Da sempre per la sinistra, per gli Italiani in genere, l’America Latina ha un posto speciale nella geografia del cuore. Dalla fine del XIX secolo, si può dire fino ai giorni nostri, un cordone ombelicale fatto di sofferenza e partenze ha legato i nostri migranti ad una terra geograficamente così lontana. Metà della popolazione Brasiliana ed Argentina e anche una buona percentuale della popolazione cilena sono di origine italiane, e non poche migranti di ritorno hanno come nome proprio America, a ricordo delle speranze che in quella migrazione avevano posto i loro nonni.
Ma vi è anche un legame politico culturale profondo che ha formato intere generazioni di attivisti politico culturali del nostro paese, dal Cinema Novo Brasiliano a Gabriel Garcia Marquez, a “Los Olivados” di Lois Bunuel; e poi il Che, il Cile di Allende e (ahimè) di Pinochet, i desaparecidos, metà argentini e metà italiani. Quindi non c’è da stupirsi del fatto che, in questi giorni di ritorno all’attualità della cronaca di stati latino americani, la nostra associazione non sia indifferente. E’ una cronaca complessa e triste. La repressione in Cile delle proteste popolari, la cui richiesta fondamentale era ed è l’abolizione della Costituzione di Pinochet, con metodi e brutalità tipica non di una democrazia ma appunto della dittatura di Pinochet. Prima ancora c’era stato il golpe giudiziario contro Lula, il cui giudice neutrale è stato premiato con la nomina a ministro dall’attuale presidente Bolsonaro, ed ora il presidente della Bolivia Evo Morales costretto all’esilio da un colpo di stato militare. Come associazione tre sono le questioni che ci sembrano essere importanti e da sottolineare: 1) Mai e poi mai, in nessuno caso la nostra associazione può accettare un cambio di governo con l’uso della forza. Se quel governo in misura grande o grandissima è colpevole di abusi o malversazioni, le vie sono solo legali. Mai e poi mai un presidente eletto deve essere costretto all’esilio. Si può mandare a casa solo con le elezioni o con regolari procedure di impeachment previste da ogni legislazione democratica; 2) Le ragioni addotte per giustificare l’allontanamento di Evo Morales appaiono strumentali. L’essere stato non alla altezza delle aspettative, aver patrocinato politiche arroganti e inconcludenti nei confronti di questo o quel gruppo di avversari o ex sostenitori,
studenti, associazioni di nativi o quant’altro, non può farci accettare l’uso della forza per cambiare un governo.
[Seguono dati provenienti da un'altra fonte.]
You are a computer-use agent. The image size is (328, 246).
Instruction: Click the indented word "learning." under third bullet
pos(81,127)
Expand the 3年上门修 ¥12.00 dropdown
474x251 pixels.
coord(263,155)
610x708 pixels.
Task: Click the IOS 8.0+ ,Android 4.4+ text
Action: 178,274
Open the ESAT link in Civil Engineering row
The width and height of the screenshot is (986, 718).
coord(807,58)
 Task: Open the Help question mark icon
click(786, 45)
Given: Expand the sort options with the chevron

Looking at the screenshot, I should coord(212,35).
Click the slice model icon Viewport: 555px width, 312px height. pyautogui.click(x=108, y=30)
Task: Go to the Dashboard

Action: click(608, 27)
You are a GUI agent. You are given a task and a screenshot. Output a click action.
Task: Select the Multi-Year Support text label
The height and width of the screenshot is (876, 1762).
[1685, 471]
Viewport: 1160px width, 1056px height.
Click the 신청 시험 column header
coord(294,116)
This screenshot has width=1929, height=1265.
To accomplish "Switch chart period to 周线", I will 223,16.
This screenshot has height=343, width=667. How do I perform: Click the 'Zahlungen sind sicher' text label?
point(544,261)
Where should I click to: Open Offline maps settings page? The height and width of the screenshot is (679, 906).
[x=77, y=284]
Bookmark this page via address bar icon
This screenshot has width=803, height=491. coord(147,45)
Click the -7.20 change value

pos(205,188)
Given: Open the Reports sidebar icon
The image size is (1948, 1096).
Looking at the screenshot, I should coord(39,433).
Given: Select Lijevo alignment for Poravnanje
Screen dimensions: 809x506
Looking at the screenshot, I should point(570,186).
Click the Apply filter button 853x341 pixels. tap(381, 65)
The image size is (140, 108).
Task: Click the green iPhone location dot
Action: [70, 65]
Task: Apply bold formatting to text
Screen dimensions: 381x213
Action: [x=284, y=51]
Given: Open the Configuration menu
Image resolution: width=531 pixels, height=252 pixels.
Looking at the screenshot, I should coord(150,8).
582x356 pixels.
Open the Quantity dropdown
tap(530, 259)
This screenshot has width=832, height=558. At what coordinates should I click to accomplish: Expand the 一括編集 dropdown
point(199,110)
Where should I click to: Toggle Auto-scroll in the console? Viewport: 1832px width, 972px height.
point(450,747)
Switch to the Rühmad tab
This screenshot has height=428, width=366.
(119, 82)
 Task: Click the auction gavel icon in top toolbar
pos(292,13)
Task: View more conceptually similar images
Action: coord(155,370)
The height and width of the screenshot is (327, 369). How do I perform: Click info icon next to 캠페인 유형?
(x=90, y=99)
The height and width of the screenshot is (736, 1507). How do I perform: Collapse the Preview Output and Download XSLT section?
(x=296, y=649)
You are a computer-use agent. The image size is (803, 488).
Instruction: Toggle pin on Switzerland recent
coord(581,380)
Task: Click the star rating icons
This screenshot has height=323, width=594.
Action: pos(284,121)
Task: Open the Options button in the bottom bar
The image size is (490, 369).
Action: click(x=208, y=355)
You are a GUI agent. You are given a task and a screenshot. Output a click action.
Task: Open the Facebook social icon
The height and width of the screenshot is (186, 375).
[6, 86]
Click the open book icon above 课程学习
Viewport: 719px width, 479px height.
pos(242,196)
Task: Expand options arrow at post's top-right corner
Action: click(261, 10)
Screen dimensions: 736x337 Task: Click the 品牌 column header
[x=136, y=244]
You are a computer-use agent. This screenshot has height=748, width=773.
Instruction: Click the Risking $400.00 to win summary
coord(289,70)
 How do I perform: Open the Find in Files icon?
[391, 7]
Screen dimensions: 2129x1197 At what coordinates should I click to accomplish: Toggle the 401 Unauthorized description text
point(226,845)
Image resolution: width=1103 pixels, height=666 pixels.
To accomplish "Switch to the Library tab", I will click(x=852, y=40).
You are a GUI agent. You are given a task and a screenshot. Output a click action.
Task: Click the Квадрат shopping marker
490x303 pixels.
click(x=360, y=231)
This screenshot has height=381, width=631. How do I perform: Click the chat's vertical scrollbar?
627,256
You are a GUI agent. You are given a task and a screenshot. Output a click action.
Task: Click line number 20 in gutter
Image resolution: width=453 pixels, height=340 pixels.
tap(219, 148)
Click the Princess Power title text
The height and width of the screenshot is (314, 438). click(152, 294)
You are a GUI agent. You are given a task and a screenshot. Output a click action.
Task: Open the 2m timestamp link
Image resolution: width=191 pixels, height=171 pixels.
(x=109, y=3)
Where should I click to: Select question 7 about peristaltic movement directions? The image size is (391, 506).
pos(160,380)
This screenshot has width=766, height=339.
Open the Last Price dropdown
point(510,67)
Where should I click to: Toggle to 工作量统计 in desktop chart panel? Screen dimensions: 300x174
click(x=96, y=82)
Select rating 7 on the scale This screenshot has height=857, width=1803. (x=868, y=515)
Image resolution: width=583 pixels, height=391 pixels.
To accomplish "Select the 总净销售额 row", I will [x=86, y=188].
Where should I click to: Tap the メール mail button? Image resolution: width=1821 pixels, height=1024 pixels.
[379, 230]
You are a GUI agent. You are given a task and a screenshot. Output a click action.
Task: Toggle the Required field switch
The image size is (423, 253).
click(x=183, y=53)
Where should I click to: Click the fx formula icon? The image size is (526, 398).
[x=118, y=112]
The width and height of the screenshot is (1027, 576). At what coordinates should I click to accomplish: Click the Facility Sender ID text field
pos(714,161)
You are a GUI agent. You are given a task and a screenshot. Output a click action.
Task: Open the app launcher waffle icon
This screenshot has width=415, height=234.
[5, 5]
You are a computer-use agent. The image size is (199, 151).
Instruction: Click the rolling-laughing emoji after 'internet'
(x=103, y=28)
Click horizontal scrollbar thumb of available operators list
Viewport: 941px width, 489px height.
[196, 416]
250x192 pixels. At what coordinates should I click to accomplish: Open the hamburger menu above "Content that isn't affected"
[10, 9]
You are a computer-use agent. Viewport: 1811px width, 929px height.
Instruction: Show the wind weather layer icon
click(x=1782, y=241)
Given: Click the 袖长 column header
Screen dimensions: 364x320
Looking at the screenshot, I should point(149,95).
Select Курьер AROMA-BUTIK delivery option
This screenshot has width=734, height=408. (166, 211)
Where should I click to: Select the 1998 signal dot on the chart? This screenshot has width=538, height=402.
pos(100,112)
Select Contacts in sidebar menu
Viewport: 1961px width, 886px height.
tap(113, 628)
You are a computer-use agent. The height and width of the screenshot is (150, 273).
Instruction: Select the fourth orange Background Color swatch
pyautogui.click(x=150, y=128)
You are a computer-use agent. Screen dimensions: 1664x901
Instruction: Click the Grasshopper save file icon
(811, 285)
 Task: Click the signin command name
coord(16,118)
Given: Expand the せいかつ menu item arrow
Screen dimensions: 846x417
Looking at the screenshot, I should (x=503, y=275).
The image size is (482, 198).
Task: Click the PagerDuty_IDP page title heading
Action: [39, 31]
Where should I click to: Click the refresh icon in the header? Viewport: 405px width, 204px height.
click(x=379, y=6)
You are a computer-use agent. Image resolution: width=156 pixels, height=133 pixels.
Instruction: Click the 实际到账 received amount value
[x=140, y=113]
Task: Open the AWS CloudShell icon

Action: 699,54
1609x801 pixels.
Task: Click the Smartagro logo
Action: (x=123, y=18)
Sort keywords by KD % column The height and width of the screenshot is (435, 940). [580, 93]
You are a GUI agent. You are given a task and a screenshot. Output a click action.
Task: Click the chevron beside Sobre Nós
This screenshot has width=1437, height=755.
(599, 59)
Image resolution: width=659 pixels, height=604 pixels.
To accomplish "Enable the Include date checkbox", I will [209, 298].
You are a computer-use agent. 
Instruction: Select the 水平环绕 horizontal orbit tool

Le forze che hanno rovesciato Morales dicono ben altro. Hanno dichiarato di voler concentrare le proprie attenzioni devastatrici contro la biblioteca personale di Alvaro Garcia Linera, composta da oltre 30 mila titoli, con il proposito di bruciarla. Alvaro Garcia Linera non è solo un politico, ma un finissimo intellettuale, uno studioso di Gramsci, autore di pregevoli testi di analisi storica, sociale e filosofica. Cosa c’entra questo col malgoverno? Nulla. E nemmeno la difesa della proprietà privata delle miniere di litio c’entra molto. Al centro delle motivazioni del colpo di stato c’è l’odio per il successo delle politiche di contrasto alla povertà e di redistribuzione della ricchezza che ha alleviato la vita di molti poveri boliviani ed angustiato le élites economiche di quel paese. 3) I fatti boliviani hanno anche il grande insegnamento per la sinistra e per la nostra associazione di stare attenti ad ogni personalismo, ad ogni politica che porti ad un uomo solo al comando. Evitare con cura quel che un tempo veniva definito “culto della personalità” è un antidoto che deve essere sempre presente nelle nostre politiche. Affidarsi al lavoro politico collettivo, ascoltare sempre gli altri, saper fare un passo indietro quando è opportuno, può far fare alle nostre politiche due passi avanti e non essere travolti dalla reazione. Quel che preoccupa è l’assordante silenzio dell’Europa, delle sue istituzioni, dei suoi governi compreso quello italiano, in genere così solerti a difendere la cultura politica della società occidentale ed oggi mute di fronte allo stravolgimenti dei principi minimi della democrazia. A queste istituzioni chiediamo di uscire da tale atteggiamento ambiguo.